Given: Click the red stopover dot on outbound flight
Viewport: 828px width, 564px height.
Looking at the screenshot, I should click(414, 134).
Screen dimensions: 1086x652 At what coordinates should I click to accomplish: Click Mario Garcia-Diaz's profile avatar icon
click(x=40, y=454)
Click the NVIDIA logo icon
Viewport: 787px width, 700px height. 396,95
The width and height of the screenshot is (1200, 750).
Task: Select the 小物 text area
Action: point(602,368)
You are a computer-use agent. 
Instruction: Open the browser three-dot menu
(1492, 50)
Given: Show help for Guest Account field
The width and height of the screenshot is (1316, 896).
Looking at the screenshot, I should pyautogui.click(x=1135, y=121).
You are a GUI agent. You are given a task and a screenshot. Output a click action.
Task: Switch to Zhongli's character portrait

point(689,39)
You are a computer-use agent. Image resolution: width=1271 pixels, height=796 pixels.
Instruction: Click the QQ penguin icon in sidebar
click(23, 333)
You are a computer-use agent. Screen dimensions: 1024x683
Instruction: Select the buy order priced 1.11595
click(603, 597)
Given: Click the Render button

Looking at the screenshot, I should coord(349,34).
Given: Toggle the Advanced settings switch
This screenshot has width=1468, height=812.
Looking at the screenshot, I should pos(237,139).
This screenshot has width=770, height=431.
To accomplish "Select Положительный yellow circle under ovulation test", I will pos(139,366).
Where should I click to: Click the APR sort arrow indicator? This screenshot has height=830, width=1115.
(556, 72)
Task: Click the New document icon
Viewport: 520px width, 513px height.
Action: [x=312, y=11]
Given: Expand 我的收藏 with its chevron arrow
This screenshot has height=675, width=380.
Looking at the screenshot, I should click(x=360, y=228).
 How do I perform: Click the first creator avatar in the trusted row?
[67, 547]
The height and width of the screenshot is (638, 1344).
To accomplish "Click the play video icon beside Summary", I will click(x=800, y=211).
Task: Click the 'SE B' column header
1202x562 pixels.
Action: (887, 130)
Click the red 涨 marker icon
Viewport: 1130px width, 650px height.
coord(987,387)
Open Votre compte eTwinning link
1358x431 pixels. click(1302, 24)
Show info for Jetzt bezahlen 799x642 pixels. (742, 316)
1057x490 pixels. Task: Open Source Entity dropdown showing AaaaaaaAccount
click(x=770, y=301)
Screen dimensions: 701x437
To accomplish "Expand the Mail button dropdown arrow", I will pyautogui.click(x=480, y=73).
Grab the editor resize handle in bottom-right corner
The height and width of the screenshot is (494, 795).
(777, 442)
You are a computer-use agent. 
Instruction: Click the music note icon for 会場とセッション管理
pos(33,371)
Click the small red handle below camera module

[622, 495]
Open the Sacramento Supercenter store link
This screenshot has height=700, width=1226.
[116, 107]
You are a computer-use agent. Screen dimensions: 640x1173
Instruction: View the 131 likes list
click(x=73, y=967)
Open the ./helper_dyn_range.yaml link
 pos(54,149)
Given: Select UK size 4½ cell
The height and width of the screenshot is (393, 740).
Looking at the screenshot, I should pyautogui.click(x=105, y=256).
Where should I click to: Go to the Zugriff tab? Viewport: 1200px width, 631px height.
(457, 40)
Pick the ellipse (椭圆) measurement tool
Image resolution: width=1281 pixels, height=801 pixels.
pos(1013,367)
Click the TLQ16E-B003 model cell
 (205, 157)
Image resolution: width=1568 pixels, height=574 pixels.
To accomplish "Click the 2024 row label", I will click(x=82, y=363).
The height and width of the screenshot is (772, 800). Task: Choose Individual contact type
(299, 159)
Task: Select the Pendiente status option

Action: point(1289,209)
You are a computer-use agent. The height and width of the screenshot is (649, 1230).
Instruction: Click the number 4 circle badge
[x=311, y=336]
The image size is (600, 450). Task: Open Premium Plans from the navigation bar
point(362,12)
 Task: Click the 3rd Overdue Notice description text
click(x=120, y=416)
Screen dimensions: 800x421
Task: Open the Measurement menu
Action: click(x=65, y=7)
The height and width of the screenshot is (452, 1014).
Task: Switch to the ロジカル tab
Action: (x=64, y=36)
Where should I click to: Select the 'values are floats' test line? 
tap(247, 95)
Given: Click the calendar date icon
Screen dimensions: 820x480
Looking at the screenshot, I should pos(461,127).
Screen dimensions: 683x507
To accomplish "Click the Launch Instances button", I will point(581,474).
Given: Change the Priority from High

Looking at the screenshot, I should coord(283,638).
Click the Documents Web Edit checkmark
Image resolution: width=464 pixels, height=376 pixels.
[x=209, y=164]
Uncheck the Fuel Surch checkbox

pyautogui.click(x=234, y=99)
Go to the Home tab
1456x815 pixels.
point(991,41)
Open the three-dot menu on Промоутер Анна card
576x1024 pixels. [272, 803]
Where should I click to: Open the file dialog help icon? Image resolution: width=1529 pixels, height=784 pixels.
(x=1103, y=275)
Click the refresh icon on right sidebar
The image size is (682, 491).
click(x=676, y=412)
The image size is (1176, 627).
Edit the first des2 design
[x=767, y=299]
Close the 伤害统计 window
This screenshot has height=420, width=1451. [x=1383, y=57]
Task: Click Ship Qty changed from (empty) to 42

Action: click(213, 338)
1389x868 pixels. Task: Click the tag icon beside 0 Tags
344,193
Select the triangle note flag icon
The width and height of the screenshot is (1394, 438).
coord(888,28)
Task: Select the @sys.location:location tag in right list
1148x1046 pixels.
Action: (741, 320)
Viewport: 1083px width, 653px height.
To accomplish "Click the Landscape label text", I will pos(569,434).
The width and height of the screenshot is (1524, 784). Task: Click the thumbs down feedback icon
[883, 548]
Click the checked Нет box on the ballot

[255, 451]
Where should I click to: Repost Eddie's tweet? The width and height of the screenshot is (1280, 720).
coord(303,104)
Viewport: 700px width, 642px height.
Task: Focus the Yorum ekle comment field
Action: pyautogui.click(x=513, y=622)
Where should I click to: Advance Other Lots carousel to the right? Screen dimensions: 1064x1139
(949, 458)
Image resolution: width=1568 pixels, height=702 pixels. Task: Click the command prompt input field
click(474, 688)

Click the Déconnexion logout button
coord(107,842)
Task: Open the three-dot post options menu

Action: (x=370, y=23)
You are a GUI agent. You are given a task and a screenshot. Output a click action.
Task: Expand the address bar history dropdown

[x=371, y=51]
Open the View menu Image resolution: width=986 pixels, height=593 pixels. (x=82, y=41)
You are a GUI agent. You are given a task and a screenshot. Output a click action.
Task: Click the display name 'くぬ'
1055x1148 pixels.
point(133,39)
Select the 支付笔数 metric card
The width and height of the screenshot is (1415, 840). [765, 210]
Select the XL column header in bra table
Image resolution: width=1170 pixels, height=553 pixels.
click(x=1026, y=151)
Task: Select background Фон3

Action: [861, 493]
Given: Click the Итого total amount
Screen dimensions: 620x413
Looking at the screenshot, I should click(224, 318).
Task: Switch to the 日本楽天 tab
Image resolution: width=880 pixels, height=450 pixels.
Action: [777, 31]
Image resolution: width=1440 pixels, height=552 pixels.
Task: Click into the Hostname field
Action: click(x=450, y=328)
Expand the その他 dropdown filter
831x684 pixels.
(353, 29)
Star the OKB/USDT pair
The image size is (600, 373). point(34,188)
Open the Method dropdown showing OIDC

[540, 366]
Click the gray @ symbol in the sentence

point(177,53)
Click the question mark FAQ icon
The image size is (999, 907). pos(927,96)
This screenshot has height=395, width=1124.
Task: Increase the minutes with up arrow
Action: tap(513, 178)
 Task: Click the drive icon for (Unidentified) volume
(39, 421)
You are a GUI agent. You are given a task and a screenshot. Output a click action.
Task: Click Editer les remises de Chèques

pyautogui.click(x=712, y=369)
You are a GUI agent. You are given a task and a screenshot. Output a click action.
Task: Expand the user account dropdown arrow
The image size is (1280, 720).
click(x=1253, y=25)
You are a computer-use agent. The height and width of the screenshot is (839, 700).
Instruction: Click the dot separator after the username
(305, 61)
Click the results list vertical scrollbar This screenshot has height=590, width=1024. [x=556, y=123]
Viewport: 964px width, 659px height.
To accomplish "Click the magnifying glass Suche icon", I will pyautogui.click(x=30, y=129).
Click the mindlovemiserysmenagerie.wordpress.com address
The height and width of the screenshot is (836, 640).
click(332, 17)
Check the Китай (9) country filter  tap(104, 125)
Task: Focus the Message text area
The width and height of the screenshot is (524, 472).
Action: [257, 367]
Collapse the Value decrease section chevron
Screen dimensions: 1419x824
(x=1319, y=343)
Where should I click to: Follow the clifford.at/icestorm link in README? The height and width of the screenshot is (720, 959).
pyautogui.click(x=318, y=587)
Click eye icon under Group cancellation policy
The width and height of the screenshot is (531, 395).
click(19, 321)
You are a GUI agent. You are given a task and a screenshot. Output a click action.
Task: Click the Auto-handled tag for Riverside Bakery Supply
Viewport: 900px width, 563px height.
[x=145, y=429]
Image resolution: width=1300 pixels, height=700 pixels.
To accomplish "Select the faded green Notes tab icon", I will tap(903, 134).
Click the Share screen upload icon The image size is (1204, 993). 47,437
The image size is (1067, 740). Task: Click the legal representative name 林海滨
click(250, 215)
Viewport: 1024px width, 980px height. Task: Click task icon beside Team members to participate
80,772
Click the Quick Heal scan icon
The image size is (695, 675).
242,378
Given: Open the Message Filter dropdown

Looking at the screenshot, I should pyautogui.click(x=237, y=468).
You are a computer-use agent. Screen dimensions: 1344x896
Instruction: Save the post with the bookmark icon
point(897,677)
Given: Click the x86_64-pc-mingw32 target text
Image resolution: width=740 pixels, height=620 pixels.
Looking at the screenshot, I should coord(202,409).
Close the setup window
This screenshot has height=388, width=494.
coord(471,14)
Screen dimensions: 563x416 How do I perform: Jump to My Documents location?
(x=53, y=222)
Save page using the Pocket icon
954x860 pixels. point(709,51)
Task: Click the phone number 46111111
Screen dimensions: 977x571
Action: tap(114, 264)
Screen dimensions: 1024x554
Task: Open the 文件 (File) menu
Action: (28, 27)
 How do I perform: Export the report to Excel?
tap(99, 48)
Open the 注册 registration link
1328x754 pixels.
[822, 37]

※

> **What to do**:
Only lines with the word "will" go in the answer. Take them all from the entries above.

> **Exercise solution**:
To accomplish "Select Положительный yellow circle under ovulation test", I will pos(139,366).
To accomplish "Click the play video icon beside Summary", I will click(x=800, y=211).
To accomplish "Expand the Mail button dropdown arrow", I will pyautogui.click(x=480, y=73).
To accomplish "Click the 2024 row label", I will click(x=82, y=363).
To accomplish "Click the Launch Instances button", I will point(581,474).
To accomplish "Click the Landscape label text", I will pos(569,434).
To accomplish "Click the magnifying glass Suche icon", I will pyautogui.click(x=30, y=129).
To accomplish "Select the faded green Notes tab icon", I will tap(903, 134).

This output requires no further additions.